Even the consideration of creating a home with your honey can give you butterflies.
But if you're not ready for such a big step, it can be grounds for disaster.
Here are 5 things to consider before you sign on the dotted line:
1. What is the status of our relationship?
In answering this, you want to consider the amount of conflict that is occurring in your relationship, your relationship history, and commitment towards the future.
Healthy relationships should follow the 5:1 ratio - meaning for every negative interaction, there should be 5 positive interactions to counter the negative. Relationships that are not solid have the potential to fizzle, and leases and mortgages are often difficult to break.
2. Are we compatible room mates?
Domestic bliss can be difficult to attain, even for the most seasoned couples. Understanding what role each of you will play in the household is important, and definitely a conversation that should take place before you get the keys to you're new place.
Knowing who will be responsible for which chores in addition to having an understanding about expectations for personal space, bathroom habits, pets, and visitors are all important things to consider.
Are you an early bird? Is your partner a night owl? Do you love having dinner parties weekly? Does your partner see their dwelling as a quiet place to recharge? When you're opposites, and can't find a balance, things can go downhill fast.
3. Are we on the same page financially?
Finances can cause major rifts between partners. Sitting down and having a plan regarding who will pay for what, how often, will cut down on any surprises.

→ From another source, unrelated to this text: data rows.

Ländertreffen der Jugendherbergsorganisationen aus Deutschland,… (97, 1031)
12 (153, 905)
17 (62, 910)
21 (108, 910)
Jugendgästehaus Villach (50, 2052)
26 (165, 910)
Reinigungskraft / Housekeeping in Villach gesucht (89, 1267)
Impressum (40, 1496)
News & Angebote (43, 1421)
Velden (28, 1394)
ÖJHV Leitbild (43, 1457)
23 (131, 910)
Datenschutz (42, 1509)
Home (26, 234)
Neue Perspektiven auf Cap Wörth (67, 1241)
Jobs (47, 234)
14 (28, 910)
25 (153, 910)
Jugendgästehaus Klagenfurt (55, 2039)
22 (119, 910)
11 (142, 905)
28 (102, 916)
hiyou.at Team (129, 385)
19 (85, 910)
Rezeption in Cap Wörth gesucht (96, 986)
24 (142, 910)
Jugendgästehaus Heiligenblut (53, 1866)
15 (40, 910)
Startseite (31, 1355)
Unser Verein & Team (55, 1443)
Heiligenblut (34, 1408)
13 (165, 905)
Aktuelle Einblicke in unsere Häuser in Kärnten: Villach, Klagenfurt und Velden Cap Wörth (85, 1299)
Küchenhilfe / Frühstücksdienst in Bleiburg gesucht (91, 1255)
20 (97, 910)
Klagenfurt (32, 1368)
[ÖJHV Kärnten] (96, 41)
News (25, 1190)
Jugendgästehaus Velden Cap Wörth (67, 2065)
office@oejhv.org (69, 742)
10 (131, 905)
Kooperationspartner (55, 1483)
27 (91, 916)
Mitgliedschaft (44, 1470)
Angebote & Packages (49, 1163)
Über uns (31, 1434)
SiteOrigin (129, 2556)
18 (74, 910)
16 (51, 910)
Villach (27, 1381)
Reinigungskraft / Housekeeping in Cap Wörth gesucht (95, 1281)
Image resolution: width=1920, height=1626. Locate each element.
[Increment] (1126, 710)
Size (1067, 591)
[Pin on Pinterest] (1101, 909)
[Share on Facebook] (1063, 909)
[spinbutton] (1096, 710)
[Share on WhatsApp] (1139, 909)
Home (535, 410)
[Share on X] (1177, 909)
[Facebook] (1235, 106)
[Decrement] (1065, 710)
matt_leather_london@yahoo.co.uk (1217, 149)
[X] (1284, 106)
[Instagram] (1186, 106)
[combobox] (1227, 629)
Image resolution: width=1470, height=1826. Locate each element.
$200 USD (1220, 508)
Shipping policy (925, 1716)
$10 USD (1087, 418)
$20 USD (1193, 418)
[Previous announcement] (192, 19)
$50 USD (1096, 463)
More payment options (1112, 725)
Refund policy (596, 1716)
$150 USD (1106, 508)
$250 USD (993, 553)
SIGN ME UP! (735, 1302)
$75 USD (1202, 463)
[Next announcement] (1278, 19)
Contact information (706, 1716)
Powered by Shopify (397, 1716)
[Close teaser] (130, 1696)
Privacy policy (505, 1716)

Contingency plans for job loss, unexpected illness and other life-changing events should also be discussed.
Will you be combining incomes? Keeping things separate? Splitting the rent 50/50? There is no right answer, but a clear expectation will set you up for less arguments down the line.
4. Do we have a long term plan?
Understanding what future plans each of you has and making sure you are on the same page will greatly benefit your relationship and make for a happy home.
Are you planning to get married? Buy a house? Have children? Will one of you be taking a job out of state in the future? Having clear goals as a couple is important.
5. Am I emotionally ready for this commitment?
Moving in with your partner might seem like the most awesome experience, no more weekends over, and devoting your items to a single drawer! But moving in together is a huge step, and when conflicts arise there is often less space between you to offer a retreat.
Consider what might happen if you were to split up, and make sure you have a financial plan for such. Taking an account of the relationship, and how you truly feel about the person you are thinking about moving in with.
What does your gut tell you about your future with this person? You may find that living together is as awesome as you had thought, but a little planning and forethought goes a long way!